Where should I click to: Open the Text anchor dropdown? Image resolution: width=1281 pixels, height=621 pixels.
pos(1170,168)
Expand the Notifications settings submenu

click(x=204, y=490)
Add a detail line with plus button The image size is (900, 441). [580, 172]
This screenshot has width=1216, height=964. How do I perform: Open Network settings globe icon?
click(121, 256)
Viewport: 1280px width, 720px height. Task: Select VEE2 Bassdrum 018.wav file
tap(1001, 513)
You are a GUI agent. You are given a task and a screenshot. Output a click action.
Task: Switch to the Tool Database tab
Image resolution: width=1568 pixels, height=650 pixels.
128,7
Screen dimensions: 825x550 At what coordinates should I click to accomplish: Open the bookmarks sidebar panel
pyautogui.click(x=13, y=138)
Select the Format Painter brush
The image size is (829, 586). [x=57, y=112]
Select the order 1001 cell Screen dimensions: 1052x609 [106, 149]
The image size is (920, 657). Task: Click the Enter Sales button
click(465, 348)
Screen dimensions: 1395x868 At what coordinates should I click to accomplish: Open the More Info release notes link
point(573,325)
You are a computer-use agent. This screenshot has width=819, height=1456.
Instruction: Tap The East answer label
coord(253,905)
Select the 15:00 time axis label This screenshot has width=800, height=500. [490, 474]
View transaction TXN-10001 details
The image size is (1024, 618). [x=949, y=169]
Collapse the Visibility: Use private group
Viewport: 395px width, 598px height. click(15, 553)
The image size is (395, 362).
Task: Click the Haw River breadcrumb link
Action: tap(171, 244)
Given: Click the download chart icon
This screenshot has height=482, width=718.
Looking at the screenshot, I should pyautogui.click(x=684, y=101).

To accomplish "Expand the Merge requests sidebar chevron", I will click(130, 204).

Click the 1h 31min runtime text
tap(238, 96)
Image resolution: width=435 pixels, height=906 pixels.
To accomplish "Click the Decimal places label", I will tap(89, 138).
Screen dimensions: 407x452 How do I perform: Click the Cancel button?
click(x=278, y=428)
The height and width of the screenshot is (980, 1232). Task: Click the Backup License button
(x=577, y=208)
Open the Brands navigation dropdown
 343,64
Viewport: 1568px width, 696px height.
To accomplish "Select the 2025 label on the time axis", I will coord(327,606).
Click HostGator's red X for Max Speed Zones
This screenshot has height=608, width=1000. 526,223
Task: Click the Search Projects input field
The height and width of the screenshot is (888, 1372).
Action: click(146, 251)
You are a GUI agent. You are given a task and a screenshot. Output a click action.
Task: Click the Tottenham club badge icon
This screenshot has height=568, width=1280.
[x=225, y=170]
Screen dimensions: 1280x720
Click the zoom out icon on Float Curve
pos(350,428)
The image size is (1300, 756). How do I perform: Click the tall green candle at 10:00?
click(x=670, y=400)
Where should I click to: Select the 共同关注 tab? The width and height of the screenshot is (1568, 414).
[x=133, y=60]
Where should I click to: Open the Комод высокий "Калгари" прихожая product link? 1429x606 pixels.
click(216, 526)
= = = = = = =
◆ Work to complete ◆
All lines of the records above that contain the word "will" are to be copied out.

◆ Solution ◆
To accomplish "Expand the Merge requests sidebar chevron", I will click(130, 204).
To accomplish "Click the Decimal places label", I will tap(89, 138).
To accomplish "Select the 2025 label on the time axis", I will coord(327,606).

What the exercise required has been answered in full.